MYR Group (MYRG) enters 2021 in strong shape and is a capital-gains favorite for the year ahead, suggests Richard Moroney in his small to mid-cap oriented advisory service, Upside Stocks.

A provider of specialty electrical construction services, MYR has not suffered any significant project cancellations from the coronavirus pandemic, though there have been a few delays.

Additionally, MYRG says its primary construction markets — health care, transportation, data centers, warehousing, and renewable energy — appear less vulnerable to economic downturn.

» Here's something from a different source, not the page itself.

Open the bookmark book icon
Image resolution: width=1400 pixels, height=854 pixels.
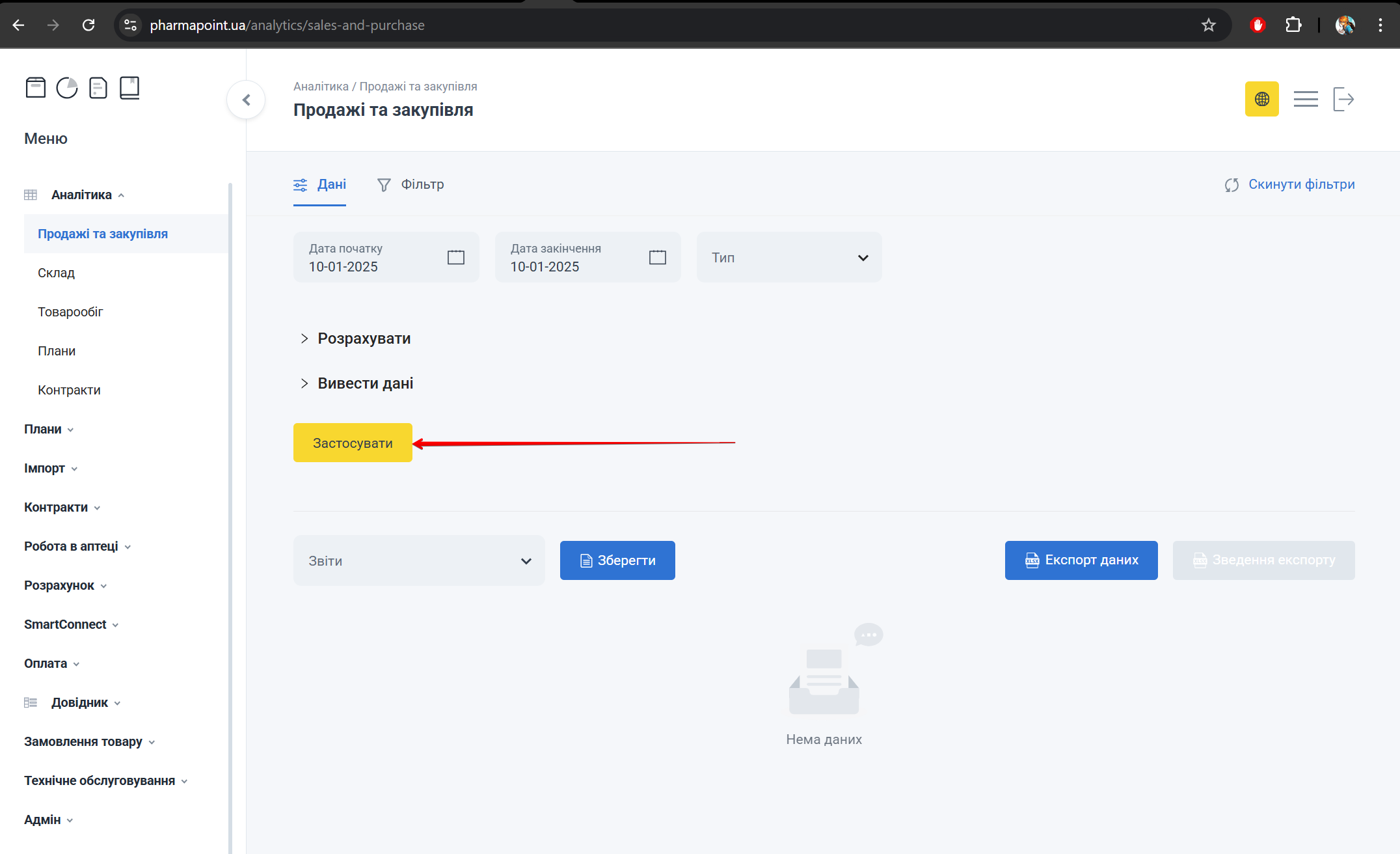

Healthcare construction is expected to be one of few pockets of the economy to avoid the recession, with the American Institute of Architects forecasting 2% growth in 2020 and 3% growth in 2021. Warehouse construction is another area holding up well, given soaring demand for e-commerce during the pandemic.

MYR’s backlog has set a record in each of the past six quarters, reaching $1.72 billion at the end of September, or 0.78 of trailing 12-month sales. Analyst estimates for 2021 are marching higher but still look modest, with the consensus calling for earnings per share to climb 5% on revenue growth of 3%.

The shares trade at 19 times trailing earnings, below the median of 23 for S&P 1500 Index industrials stocks. MYR Group is rated a Best Buy.